The company Atoll GmbH is a chromatography specialist from Weingarten (district of Ravensburg) which sells materials required for the preparation and purification of proteins, in particular for use in biopharmaceutical production. Atoll GmbH will bring its skills in method development and screening of all kinds of chromatography materials to the cooperative project.Atoll GmbH will provide screening tools with packed columns in 96-microtitre plate format, ready packed, and characterised disposable columns that can be used with the chromatography materials of the majority of manufacturers. These can be used for processes in which the validation of sanitation procedures proves problematic (e.g. for products such as the planned protease scavenger). This saves time in packaging the columns and there is also the advantage of working with a perfectly packed column. Dr. Jürgen Friedle of Atoll brings over 20 years of experience with chromatographic separation media to the project.
Another important part of the project is to be dealt with by Professor Boris Mizaikoff from the Institute of Analytical and Bioanalytical Chemistry at Ulm University, who works together with researchers of many disciplines and has great experience in project work. His team will investigate and develop biomimetic receptor materials for proteases which will then be used as synthetic ligands in the molecular-selective protease scavenger or in the planned protease assay.

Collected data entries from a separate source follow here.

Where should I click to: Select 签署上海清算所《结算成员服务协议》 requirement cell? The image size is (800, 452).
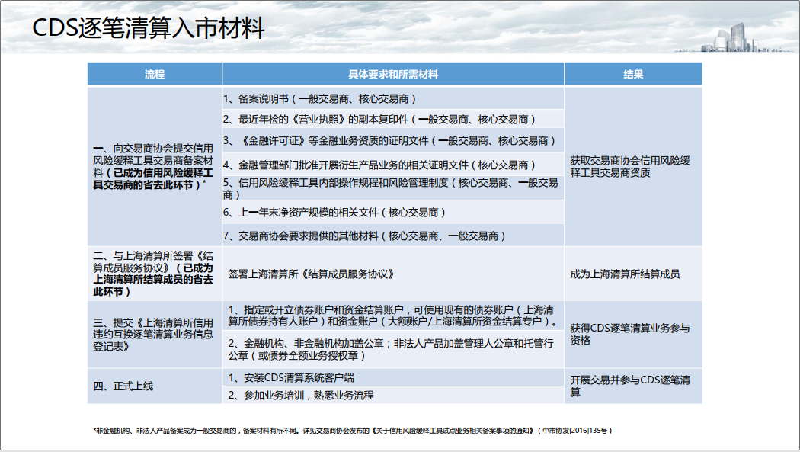point(310,274)
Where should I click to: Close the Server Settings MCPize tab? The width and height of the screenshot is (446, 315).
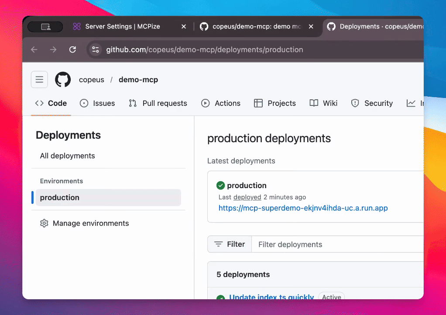point(184,27)
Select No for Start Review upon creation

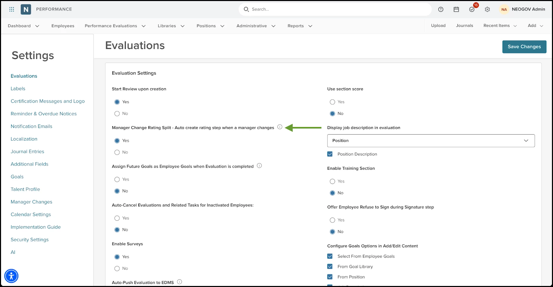coord(117,113)
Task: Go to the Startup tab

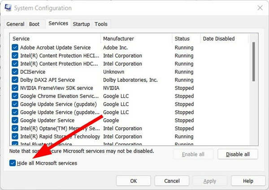Action: (81, 24)
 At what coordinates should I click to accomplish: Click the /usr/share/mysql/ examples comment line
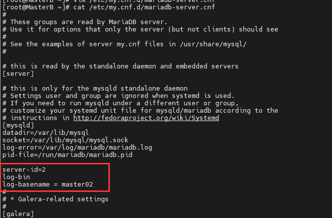click(x=128, y=44)
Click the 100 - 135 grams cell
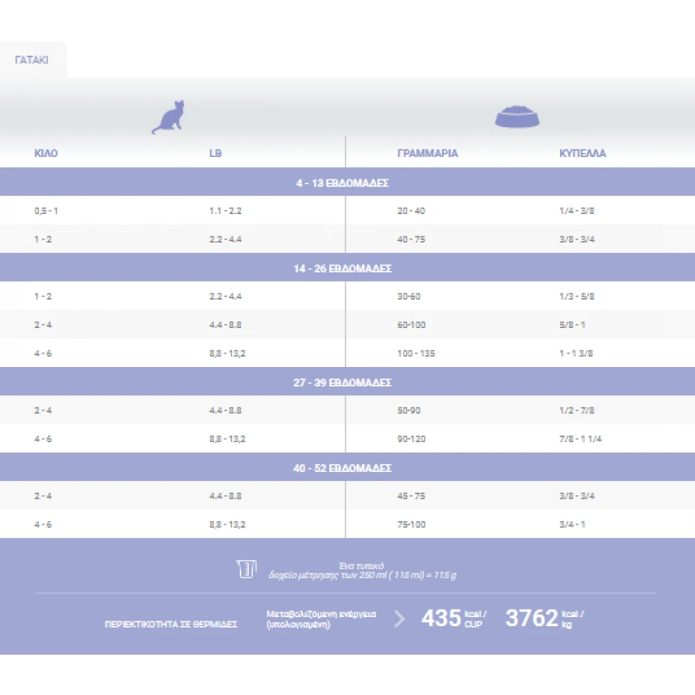 tap(416, 354)
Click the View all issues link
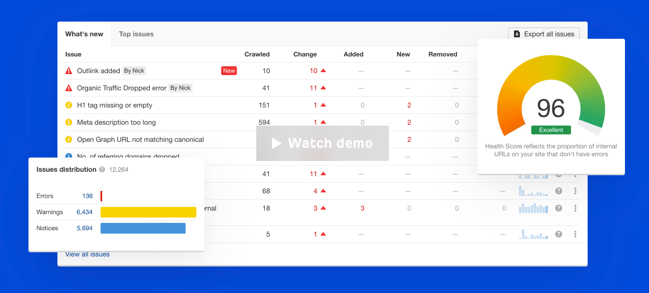This screenshot has height=293, width=649. point(87,254)
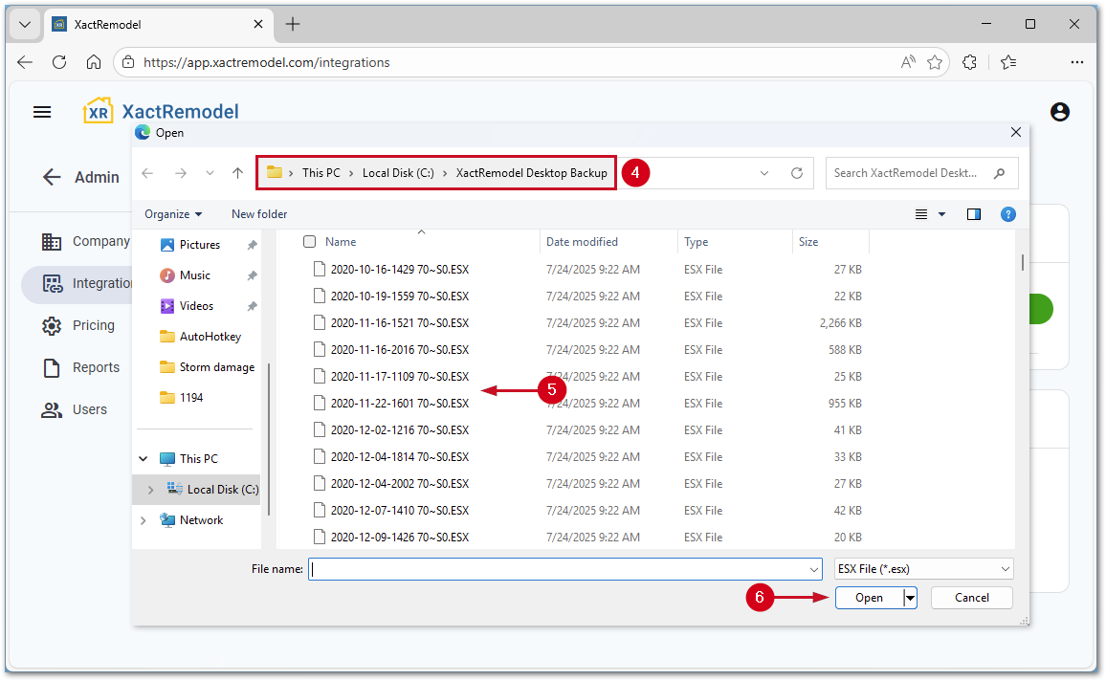Toggle the preview pane icon

[x=974, y=214]
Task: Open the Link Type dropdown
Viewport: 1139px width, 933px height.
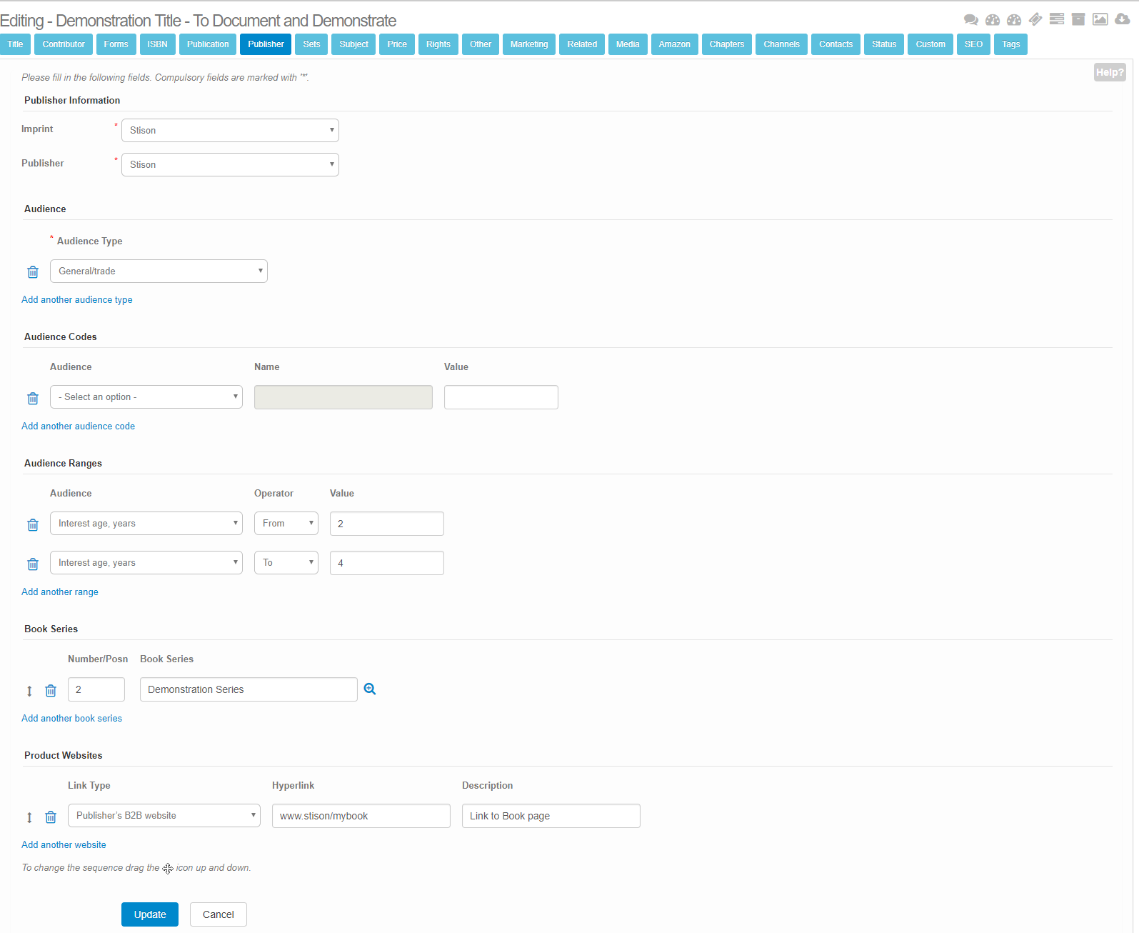Action: coord(164,816)
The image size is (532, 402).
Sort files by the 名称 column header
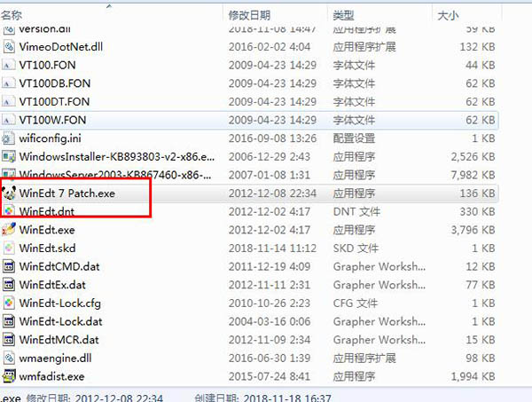(x=12, y=15)
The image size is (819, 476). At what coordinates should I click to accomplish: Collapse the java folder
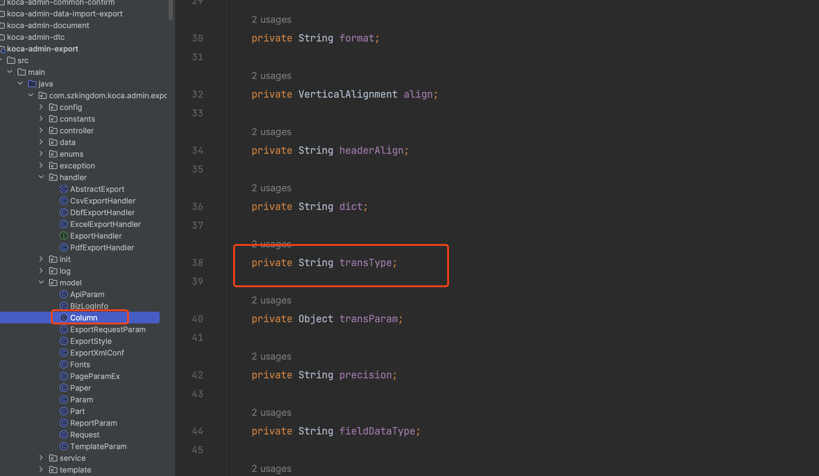(20, 84)
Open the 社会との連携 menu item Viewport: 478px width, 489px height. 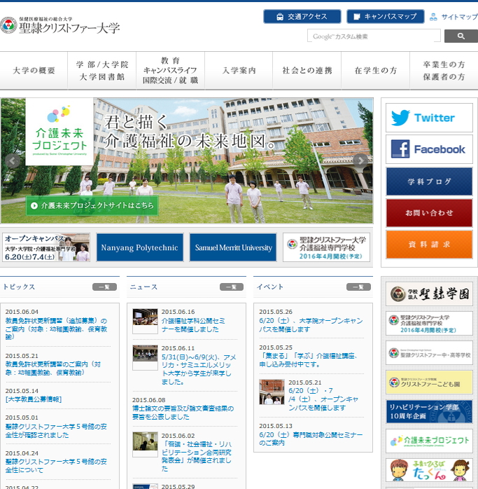pos(307,71)
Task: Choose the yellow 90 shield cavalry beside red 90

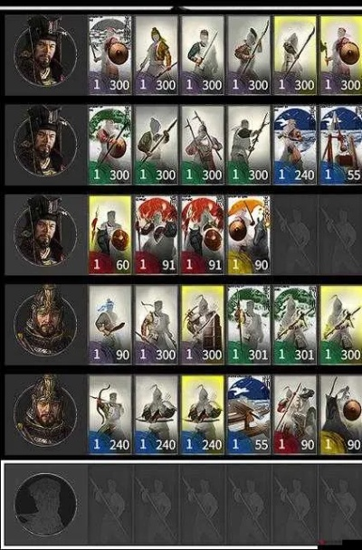Action: 341,414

If the project is successful, then the Ochsenhausen-based Labor Dr. Merk & Kollegen will be able to offer biopharmaceutical manufacturers a test kit that allows them to perform tests at the various purification steps and determine where, which and how many proteases occur at those steps. This would then be a protease test that is not only more sensitive than currently used tests, but one that also provides information about the spectrum of proteases present in the fermentation broth. In addition, a chromatography column (scavenger) would be available that is able to efficiently remove proteases both at the smallest scale as well as at the technical production scale, while allowing all biopharmaceutically relevant substances to pass through.
The design of the planned products will also take into account that the future users will be able to comply with GMP guidelines. Since pharmaceutical manufacturers are, increasingly, outsourcing downstream processing steps, the Ochsenhausen-based company has also plans to expand the portfolio of safety tests and maybe offer protease analytics or protease removal as services. These are still plans for the future, but Werner Dangel can well envisage the possibility of developing new methods based on these findings in order to identify foreign bodies that have unwanted side effects as well as removing them from the fermentation broth or from the final product, in order to make pharmaceutical products even safer.
In principle, the avenue chosen by the project partners has the advantage that the substance is “freed” from substances which may have a negative impact in a more gentle way than currently used purification methods, which require the binding of the substance to chromatographic material surfaces and the subsequent removal by physical means. This might prove quite problematic as the substance may suffer from this kind of treatment; it might refold or, in the worst case, be destroyed. Therefore, the market needs more gentle purification methods that can easily be scaled up.